### SELECTION

GM, Union Settle on Terms to End Strike


General Motors Corp. and the United Auto Workers union reached a tentative agreement Tuesday to settle a 54-day strike that cost the giant auto maker as much as $2.8 billion and nipped U.S. economic growth this summer.

The walkout--GM’s most costly in 28 years--was a concerted effort by the world’s largest industrial corporation to halt a damaging slide in its competitive position, but a number of experts said GM failed to win a clear-cut victory.

A number of key details of the agreement were withheld by both parties, though GM did extract contract settlements at several parts plants that were vulnerable to strikes and the union rebuffed at least some of the corporation’s initiatives to improve efficiency.

Striking UAW locals in Flint, Mich., are scheduled to vote on the pact this morning and some workers could be back on the job by late this afternoon if the agreement is ratified.


It could take three or four weeks, however, for GM to ramp up to full production and to fill its withered inventory pipeline. In the interim, supplies will continue to shrink and sales volumes fall, a situation that will keep pressure on retail prices in areas like Southern California.

Acknowledging the damaging cost to even his own members and communities across the country, UAW President Stephen Yokich said, “I hope that in the near future that GM and the UAW can find a different way of doing things.” It was a sentiment echoed in the White House, where President Clinton praised the agreement as “a victory for all Americans.”

Because the auto makers and their unions are unusually close-mouthed about terms of their agreements, it may take months before any clear indication of the winners and losers emerges in this fight.

### EXERCISE TASKS
(A) In the GM strike article, how many days had the strike lasted when the tentative agreement was reached?
(B) Write the next few paragraphs of the GM strike article, picking up after its final sentence.

### DATASET EXCERPT

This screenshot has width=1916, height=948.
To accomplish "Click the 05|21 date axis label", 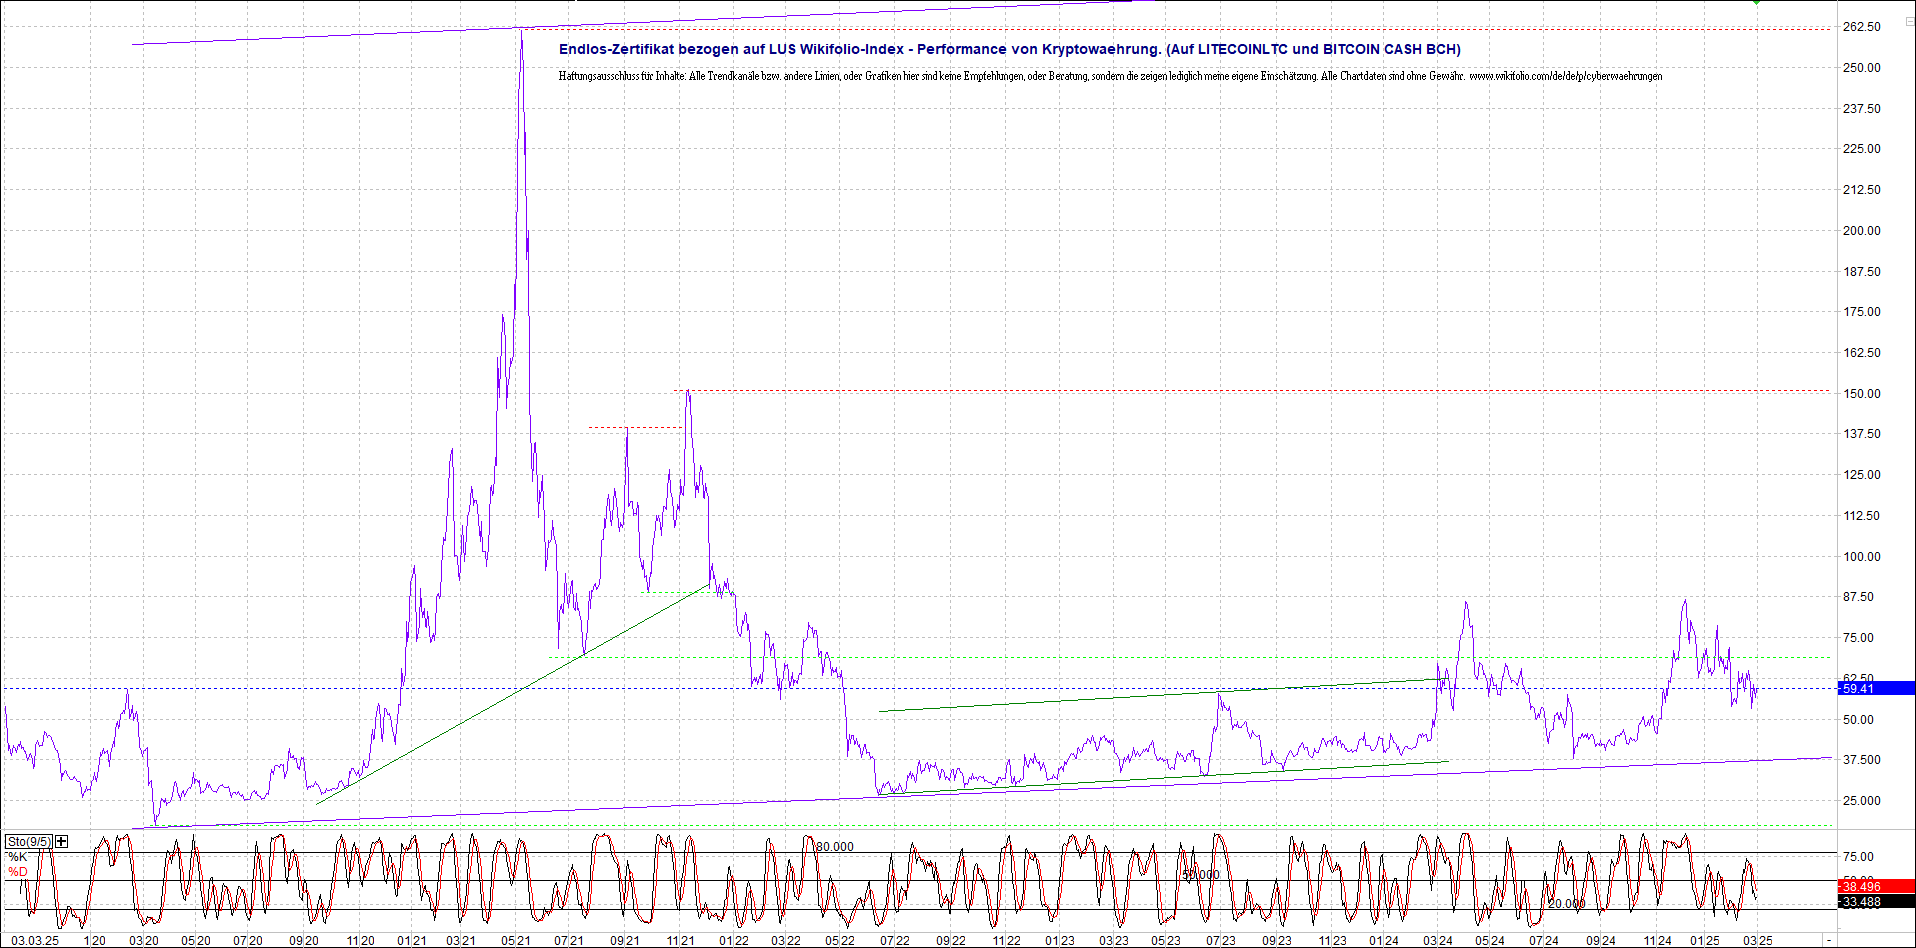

### IN RESPONSE
(A) 54 days

(B)
GM probably didn’t lose much in the way of customer or dealer loyalty “because this wasn’t like the UPS strike, where consumers were hurt immediately,” said labor specialist David Weil of Boston University’s School of Management. “There were enormous inventories” and most reports say dealers have just now started to feel the effect.


Still, some observers already are saying that GM achieved little of lasting importance in the strike that involved only 9,200 workers at two key parts plants but which idled 188,900 workers as the domino effect of parts shortages rippled through the auto company’s North American production system.

“We have a long and costly strike, and economic blood in the streets. Hundreds of millions in production and profit have been lost and I don’t see anything different from June 5" when the strike began, said Dale Brickner, a retired Michigan State University labor professor and longtime auto industry watcher.

In a news conference called to announce the agreement, Yokich said the agreement was one “we can take back to our membership and our membership will ratify.”

Gerald Knechtel, GM’s lead negotiator and vice president for personnel, said the settlement agreement provides “a foundation for progress.”


The UAW received assurances that GM will not sell or close its Delphi parts plant in Flint for at least 18 months more, persuaded GM to drop its claim that the strikes at the Delphi plant and an aging metal fabrication plant in Flint were illegal and won a promise from GM to honor its commitment to invest an additional $180 million in capital improvements at its aging metal fabrication plant in Flint.

One victory for GM was that, in addition to resolving issues with the two striking locals in Flint, the proposed settlement would end the growing threat of walkouts at three other plants in Indianapolis and Dayton, Ohio. But the settlement does not cover GM’s Saturn facility in Spring Hill, Tenn., where workers recently authorized a strike.

GM also won agreement from the union to let it install unspecified “production efficiencies” at the metal stamping plant in Flint to increase production by 15%.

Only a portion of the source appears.